Forgive my tardiness, but a body needs to sleep. And then, adjust to the new time zone, rain, new flipping coffee pot with an attitude, breakfast… Then, process the information provided. Then, reread comments posted on other posts. Then, compare them. Then, scratch head.
John McDevitt asked me:
What were you scratching about?”
If you were not tuned into yesterday’s noon post, you may need to flip back there to see what we are discussing. It will only one part of today’s Talk Tuesday. You see, this discussion did not begin in yesterday’s post. In fact, it began with a poem. (For all you artists who think poetry is for wimps and serves no purpose…tune into this.)
Now, the posts will give you a bit to chew, but the comments are where the potatoes, salad and meade are. We are on our way to the dessert.
Break it Down
I asked four questions yesterday, but felt like there was some confusion as to what I was asking. The questions were:
Think about the change in values from the Depression Era parents to the Baby Boomers.
- With the condensed (and necessarily politically incomplete) version of the history above, what attitude change caused the reversal of the acceptance of war?
- Is economic priority shift the sole cause for the change in attitude toward war?
- How does this translate to the war attitudes with which Baby Boomers have raised their children?

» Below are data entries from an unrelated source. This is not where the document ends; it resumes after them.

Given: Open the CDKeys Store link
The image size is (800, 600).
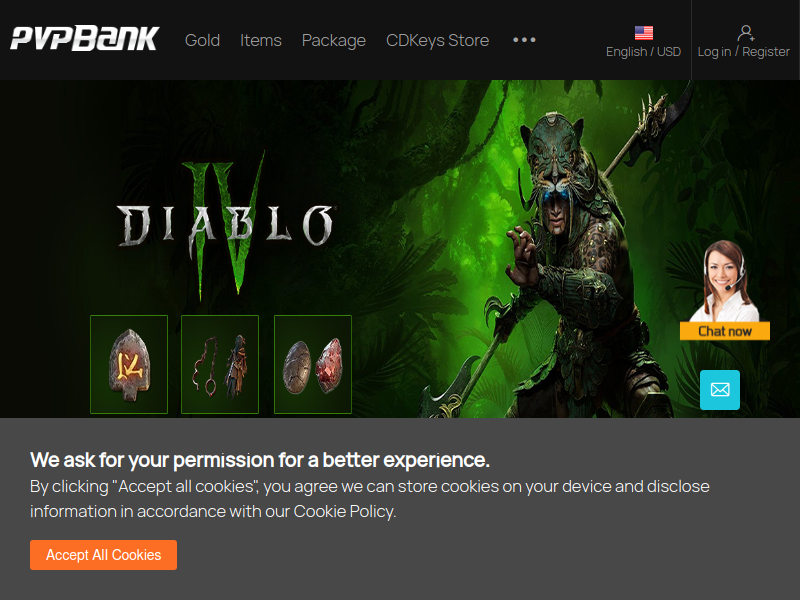Looking at the screenshot, I should pyautogui.click(x=437, y=40).
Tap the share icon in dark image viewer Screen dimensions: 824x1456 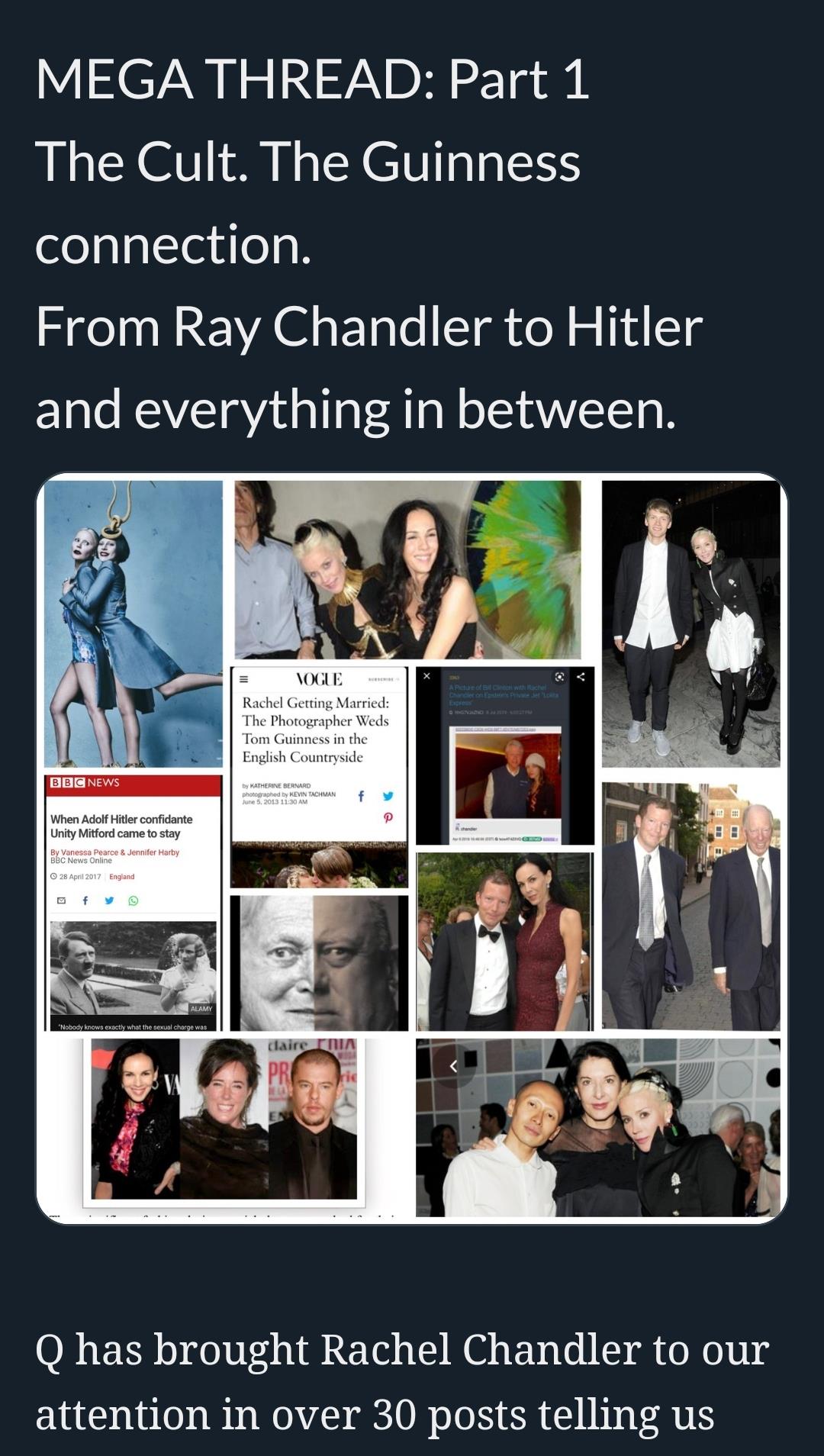tap(581, 677)
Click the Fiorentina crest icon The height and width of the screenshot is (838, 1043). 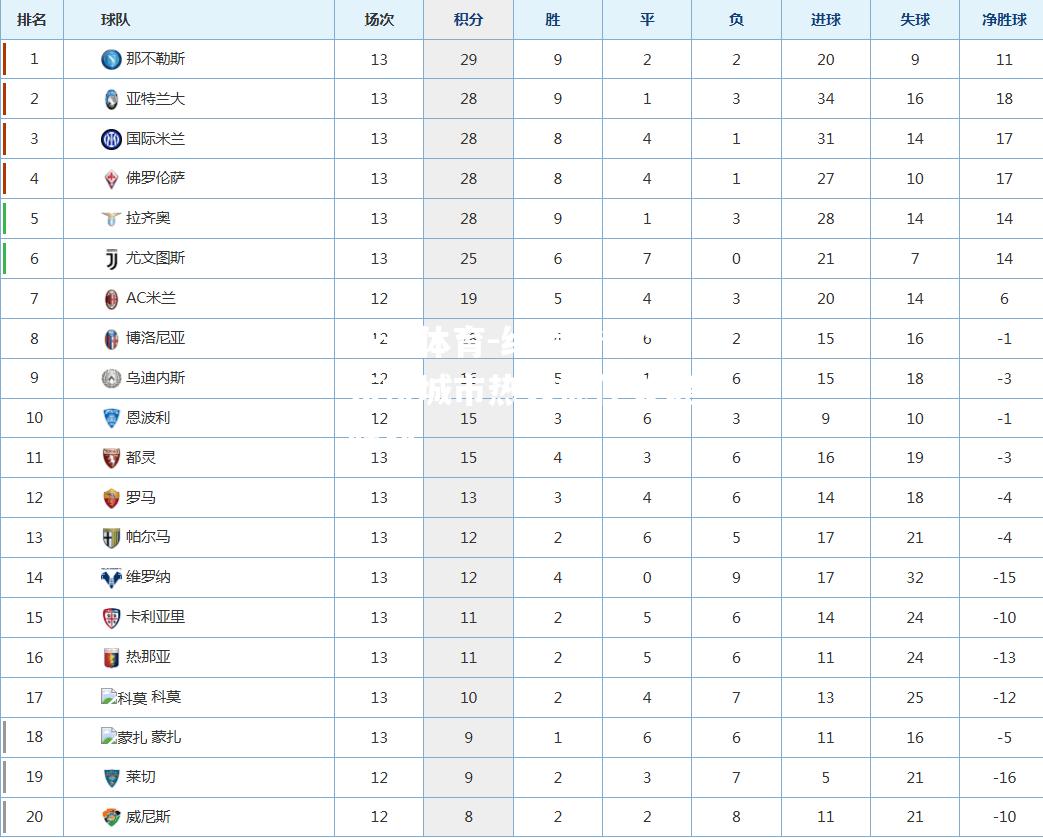(111, 179)
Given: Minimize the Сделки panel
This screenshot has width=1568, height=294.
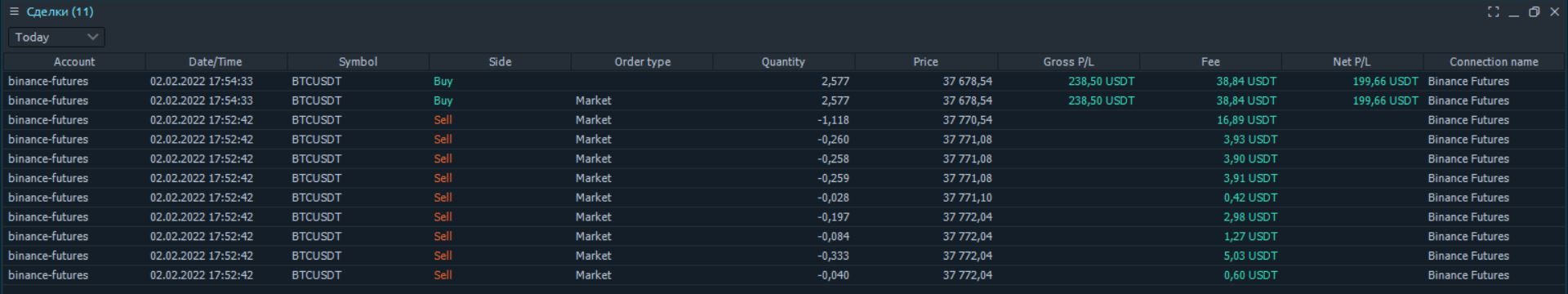Looking at the screenshot, I should [x=1513, y=11].
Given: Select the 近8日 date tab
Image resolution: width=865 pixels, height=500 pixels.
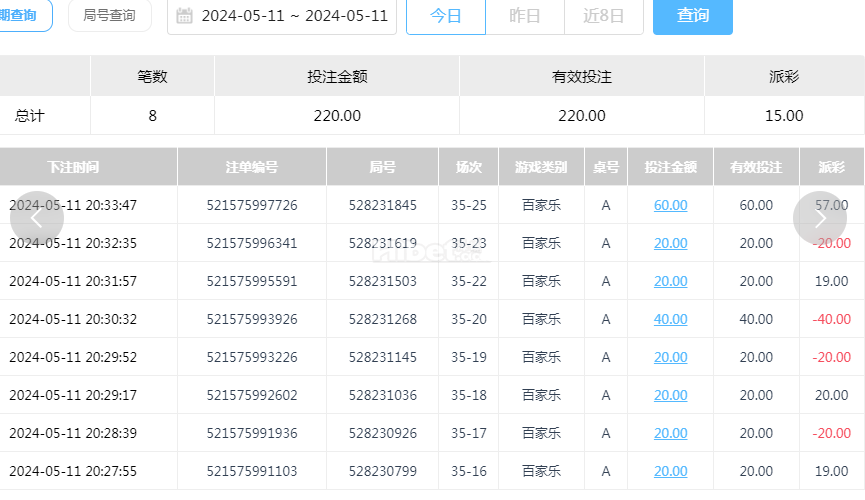Looking at the screenshot, I should 604,16.
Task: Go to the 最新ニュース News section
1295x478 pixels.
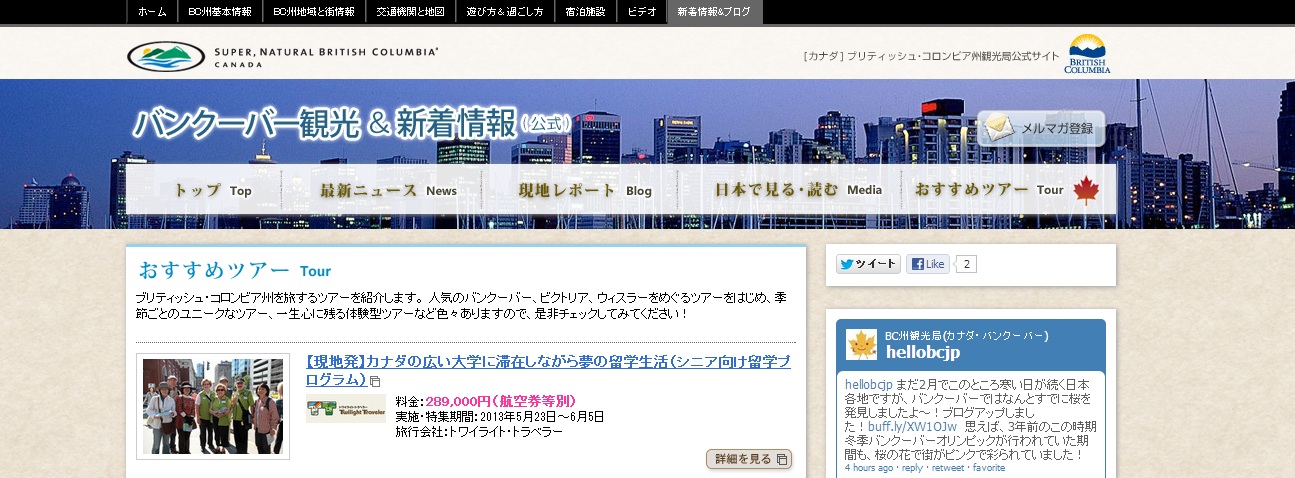Action: pyautogui.click(x=387, y=190)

- To which generation do you belong and what is the pervasive war attitude of the generation:
- Jones (1954-1964)
- X (Baby Busters, 1965-1981)
- Y (Millenials, 1982-1993)
- Z (Internet Generation, 1994-present)
Let me break it down into more manageable bites (without giving away my answers):
- Taking into account the shift in the global attitude toward wealth, credit and family finance (fortunes, disposable income, personal spending); the prevalence of war in the current time (last fifty years in Middle East, Africa, South America, Asia); and current engagement of (or lack thereof) diplomacy as a viable method to preclude armed hostility…which paradigm shift is most responsible for the current acceptance of war? (This question does not assume the answer is one of the ones listed in the post or the question nor that such answer is not a combination of factors.)
- This one is pretty clear. Yes or No suffices…for now.
- More than one comment points to the monetary angle being pivotal in the declaration and maintenance of war. How does the attitude toward money change the attitude toward war, if it does?
- Your generation feels a specific way about war, with obvious exceptions, possibly you. If you do not know what your contemporaries feel, just give your personal attitude. If you do not know which generation is yours, use the years above and this addendum:
Lost Generation (1883-1900)
Greatest Generation (The GI Generation 1901-1924)
Silent Generation (Depression Era 1925-1945)
Wait a cotton-picking minute!
Before you jump to answering, think about what you read in Philanthropy is not just for old rich people. Some of the comments there contradict some of the attitudes shown thus far. I am left wondering which one is the most pervasive. If you flip-flopped from the Philanthropy post to the World post, let me know why.
John is correct. This is leading somewhere. I will tie together four posts in the focus of Talk Tuesday (which barring a flood or a satellite falling through the sky will be on time @ 2000 EDT, GMT -5). I hope you will be back to see where this discussion leads.
Please, please, please, please….
This post, like the other two, are not not not NOT NOT about the causes of wars. This is not a political forum. The focus of this is very narrow: Why, when and how did our attitude on war change?